╔══

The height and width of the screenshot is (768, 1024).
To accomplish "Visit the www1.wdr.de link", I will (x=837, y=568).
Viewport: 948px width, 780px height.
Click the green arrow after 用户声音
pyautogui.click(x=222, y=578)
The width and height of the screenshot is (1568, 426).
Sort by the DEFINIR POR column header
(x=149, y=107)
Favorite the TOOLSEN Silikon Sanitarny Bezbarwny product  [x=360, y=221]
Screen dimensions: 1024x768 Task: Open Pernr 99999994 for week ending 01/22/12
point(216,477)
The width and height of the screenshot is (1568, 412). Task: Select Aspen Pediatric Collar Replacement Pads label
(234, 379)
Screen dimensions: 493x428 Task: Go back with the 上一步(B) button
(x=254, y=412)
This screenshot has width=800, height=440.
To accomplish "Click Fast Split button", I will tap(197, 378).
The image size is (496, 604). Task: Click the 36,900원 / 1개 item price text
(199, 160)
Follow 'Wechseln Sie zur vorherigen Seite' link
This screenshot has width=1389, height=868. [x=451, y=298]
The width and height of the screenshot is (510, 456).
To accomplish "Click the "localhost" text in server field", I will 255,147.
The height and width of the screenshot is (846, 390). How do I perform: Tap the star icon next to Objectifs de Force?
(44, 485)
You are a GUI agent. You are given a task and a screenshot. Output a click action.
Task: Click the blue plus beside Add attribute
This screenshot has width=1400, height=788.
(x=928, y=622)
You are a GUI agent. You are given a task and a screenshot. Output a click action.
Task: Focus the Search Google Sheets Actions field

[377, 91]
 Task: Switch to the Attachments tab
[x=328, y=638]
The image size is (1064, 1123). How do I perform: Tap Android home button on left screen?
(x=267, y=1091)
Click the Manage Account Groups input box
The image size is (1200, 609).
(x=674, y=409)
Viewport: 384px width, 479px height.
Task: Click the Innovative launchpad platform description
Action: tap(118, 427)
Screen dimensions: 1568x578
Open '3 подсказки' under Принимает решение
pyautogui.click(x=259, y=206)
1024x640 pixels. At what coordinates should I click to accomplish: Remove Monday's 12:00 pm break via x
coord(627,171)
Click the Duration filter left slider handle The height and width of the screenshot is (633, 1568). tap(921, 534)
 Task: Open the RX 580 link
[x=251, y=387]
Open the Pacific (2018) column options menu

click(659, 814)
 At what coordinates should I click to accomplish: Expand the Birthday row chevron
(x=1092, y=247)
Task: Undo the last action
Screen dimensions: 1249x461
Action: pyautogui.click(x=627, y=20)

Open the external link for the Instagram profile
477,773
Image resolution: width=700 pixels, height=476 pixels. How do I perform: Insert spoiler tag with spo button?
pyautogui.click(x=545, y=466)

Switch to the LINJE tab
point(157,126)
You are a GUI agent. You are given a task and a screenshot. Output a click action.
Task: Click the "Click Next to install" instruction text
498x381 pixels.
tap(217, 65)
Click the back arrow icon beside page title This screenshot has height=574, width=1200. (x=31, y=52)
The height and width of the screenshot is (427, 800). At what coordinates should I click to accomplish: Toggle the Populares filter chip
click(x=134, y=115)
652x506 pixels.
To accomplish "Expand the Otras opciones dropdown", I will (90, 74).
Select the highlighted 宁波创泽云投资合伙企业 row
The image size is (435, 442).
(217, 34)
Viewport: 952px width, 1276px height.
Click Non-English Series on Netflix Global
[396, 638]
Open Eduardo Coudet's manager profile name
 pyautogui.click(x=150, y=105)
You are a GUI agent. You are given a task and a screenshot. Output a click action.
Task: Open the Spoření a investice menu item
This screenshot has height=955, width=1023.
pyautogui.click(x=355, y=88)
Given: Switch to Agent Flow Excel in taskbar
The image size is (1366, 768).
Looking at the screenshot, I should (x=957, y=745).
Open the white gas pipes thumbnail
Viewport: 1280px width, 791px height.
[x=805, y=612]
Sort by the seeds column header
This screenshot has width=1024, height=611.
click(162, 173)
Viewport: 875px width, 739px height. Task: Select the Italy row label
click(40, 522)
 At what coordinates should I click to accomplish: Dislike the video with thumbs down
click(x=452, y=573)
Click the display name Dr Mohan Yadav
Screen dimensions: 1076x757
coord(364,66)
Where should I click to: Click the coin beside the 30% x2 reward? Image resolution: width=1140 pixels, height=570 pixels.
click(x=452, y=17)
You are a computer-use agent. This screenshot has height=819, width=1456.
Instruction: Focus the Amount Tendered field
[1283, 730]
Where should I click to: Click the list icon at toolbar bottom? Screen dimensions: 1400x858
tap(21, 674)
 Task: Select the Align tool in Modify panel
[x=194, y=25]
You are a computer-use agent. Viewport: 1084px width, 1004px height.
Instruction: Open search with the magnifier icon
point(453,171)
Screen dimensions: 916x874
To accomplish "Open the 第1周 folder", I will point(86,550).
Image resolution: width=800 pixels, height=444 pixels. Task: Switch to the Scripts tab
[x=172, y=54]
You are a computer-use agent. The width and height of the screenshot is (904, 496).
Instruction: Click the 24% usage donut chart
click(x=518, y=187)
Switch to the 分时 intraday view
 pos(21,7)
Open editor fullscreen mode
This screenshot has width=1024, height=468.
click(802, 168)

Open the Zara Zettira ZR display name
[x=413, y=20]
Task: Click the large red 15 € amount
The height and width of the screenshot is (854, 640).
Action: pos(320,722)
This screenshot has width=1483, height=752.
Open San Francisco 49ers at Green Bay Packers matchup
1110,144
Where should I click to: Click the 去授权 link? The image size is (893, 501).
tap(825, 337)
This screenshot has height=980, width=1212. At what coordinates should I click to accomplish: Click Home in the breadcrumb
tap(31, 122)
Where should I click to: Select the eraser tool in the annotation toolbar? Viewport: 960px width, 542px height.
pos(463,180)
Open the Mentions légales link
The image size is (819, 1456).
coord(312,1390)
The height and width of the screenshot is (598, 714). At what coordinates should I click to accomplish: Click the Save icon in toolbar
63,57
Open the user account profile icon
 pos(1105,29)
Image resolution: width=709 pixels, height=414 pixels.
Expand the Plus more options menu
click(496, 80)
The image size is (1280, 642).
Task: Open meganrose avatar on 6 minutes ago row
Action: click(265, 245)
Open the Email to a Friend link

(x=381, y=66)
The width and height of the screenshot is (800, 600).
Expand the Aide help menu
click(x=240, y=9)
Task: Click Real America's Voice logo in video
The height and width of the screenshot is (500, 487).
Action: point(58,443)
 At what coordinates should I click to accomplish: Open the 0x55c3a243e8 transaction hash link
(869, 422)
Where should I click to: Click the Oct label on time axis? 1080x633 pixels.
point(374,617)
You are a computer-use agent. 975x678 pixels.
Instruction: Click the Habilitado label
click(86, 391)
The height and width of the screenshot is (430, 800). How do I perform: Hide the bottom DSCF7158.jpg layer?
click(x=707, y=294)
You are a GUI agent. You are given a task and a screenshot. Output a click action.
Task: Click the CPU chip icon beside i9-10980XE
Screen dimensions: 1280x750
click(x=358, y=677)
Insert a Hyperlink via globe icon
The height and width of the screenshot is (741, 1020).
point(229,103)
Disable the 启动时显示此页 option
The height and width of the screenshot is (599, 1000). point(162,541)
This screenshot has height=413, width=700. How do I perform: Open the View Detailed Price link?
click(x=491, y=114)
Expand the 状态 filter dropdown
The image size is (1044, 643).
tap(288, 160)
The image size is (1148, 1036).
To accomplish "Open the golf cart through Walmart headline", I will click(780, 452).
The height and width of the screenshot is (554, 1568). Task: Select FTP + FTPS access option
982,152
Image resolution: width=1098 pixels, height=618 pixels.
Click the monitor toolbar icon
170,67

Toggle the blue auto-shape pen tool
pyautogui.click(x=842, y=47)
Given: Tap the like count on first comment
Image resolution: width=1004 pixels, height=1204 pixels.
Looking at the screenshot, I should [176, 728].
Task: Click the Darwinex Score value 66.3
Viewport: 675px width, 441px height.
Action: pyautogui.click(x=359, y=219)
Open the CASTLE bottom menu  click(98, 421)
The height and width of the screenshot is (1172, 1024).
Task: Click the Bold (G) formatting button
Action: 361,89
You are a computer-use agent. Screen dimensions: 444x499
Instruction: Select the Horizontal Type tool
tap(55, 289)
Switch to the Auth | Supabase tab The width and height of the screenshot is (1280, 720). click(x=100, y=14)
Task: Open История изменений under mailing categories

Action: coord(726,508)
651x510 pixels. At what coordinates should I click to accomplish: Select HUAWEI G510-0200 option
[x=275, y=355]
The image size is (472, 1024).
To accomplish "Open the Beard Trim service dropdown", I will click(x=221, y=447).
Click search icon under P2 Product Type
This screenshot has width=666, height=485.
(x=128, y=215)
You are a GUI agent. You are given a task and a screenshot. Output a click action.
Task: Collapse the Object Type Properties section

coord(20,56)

╚══

(WHAT TO PRODUCE):
Your reply should be only the number of lines in the records above that include "computer".

(EXERCISE RESULT):
5